Diesen Weg muss niemand alleine gehen – einen großen Vorteil haben hier die Männer wegen ihrer Netzwerke. Nur wenn wir Frauen auch konsequent anfangen zu Netzwerken und die Mitglieder unseres Netzwerkes konsequent zu fördern, statt uns gegenseitig auszubremsen, kann es Frauen gelingen, den Erfolg der Männer einzuholen.
Denn werde ich gefragt, ob ich jemanden für ein spezielles Fachgebiet kenne und habe in meinem (weiblichen) Netzwerk jemand geeignetes, werde ich diejenige weiterempfehlen und umgekehrt sie mich auch. So funktioniert das eben ...
Dabei erlebe ich in meiner Praxis leider immer wieder, dass Frauen sich unter Wert verkaufen, weil sie ihre Arbeitsleistung für weniger wertvoll halten, als die von anderen und sich dessen nicht bewusst sind. Hier hilft es sich klar zu machen, dass auch die männlichen Konkurrenten nur mit Wasser kochen und deren Arbeit daher nicht mehr wert ist als die eigene Leistung.

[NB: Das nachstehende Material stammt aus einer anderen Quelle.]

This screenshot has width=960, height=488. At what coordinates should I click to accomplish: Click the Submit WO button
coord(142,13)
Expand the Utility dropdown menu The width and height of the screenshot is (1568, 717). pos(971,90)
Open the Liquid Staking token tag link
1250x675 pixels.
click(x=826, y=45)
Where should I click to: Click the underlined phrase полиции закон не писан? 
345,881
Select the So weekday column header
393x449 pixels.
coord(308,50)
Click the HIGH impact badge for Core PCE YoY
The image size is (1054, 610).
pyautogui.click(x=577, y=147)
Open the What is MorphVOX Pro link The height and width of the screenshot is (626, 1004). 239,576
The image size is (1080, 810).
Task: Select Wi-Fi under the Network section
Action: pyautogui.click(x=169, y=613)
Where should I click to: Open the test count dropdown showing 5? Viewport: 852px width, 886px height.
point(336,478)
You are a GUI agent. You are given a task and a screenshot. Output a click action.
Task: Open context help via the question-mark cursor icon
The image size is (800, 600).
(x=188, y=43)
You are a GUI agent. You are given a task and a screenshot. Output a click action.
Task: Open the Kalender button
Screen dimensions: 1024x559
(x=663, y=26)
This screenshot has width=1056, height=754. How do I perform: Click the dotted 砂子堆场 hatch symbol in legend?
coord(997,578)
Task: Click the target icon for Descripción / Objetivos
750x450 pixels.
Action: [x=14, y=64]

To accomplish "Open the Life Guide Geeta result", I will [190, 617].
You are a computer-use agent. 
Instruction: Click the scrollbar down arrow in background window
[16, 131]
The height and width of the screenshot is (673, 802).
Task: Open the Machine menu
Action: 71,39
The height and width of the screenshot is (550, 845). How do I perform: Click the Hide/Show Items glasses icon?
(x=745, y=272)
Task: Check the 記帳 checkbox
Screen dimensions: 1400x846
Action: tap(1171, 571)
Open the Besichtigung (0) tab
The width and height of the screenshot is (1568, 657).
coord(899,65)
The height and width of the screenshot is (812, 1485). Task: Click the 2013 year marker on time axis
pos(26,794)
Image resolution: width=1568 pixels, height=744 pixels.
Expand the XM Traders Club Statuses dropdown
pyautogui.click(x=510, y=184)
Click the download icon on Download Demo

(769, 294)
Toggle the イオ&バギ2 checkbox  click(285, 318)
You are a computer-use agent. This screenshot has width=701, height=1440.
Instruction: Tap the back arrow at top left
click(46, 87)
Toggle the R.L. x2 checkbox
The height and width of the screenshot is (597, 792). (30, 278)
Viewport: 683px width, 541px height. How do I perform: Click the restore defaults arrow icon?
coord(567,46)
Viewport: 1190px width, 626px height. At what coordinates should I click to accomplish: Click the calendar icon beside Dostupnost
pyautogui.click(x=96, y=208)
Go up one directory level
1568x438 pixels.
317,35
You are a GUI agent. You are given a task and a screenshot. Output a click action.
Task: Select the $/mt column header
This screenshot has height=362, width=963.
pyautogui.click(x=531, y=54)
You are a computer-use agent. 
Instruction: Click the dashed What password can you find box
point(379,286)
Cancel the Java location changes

Die Zeiten waren noch nie so positiv für Frauen wie jetzt. Es besteht in allen Bereichen der Gesellschaft und der Wirtschaft die Notwendigkeit umzudenken und die jetzige Krise zu meistern. Und noch nie gab es so viele gut ausgebildete und motivierte Frauen wie heute, die Verantwortung übernehmen wollen. Und es gab noch nie so viele Männer, die Gleichberechtigung ernst nehmen und ihren Anteil dazu beitragen wollen, grade weil viele auch ihre Rollen in den Familien stärker leben wollen.
Das gibt mir die Hoffnung, dass der internationale Frauentag irgendwann nur noch als eine Tradition bestehen könnte, an der daran gedacht wird, dass es einmal üblich war, den Frauen an diesem Tag Blumen zu schenken und wir ihn nicht mehr benötigen, um daran zu erinnern, dass Frauen gleichberechtigt sind – in allen gesellschaftlichen Bereichen.